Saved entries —
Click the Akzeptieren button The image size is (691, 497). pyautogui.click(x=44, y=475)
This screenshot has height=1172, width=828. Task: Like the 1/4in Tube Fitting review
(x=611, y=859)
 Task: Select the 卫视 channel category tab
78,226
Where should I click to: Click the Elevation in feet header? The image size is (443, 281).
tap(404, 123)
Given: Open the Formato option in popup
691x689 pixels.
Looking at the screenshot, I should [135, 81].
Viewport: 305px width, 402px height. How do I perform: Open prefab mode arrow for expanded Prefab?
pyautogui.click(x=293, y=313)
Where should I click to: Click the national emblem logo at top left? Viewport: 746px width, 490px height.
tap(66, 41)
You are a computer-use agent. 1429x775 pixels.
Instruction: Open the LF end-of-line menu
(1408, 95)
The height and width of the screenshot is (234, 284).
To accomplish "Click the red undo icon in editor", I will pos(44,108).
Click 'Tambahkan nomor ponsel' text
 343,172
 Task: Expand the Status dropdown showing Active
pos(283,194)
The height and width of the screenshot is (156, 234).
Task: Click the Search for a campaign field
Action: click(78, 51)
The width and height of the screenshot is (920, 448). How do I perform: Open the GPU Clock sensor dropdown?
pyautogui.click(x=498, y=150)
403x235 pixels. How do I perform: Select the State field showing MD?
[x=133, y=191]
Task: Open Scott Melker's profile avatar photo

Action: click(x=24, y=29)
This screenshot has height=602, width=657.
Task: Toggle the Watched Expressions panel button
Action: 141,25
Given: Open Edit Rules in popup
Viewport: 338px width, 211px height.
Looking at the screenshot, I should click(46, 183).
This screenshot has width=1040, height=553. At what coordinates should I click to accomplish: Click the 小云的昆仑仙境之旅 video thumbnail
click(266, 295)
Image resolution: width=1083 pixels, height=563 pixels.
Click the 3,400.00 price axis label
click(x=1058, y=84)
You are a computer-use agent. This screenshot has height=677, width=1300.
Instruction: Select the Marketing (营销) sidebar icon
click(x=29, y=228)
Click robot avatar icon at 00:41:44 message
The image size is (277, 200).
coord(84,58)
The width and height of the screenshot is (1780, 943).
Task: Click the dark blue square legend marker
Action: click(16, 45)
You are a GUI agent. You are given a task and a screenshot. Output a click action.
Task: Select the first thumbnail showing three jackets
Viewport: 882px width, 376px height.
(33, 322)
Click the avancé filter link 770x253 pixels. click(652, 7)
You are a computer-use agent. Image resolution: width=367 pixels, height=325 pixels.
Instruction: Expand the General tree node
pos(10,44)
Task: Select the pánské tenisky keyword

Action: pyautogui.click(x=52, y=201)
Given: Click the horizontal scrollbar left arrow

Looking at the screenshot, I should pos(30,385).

Exercise objective — When a line in the data contains the string "popup", copy that line.

Answer section —
Given: Open the Formato option in popup
Given: Open Edit Rules in popup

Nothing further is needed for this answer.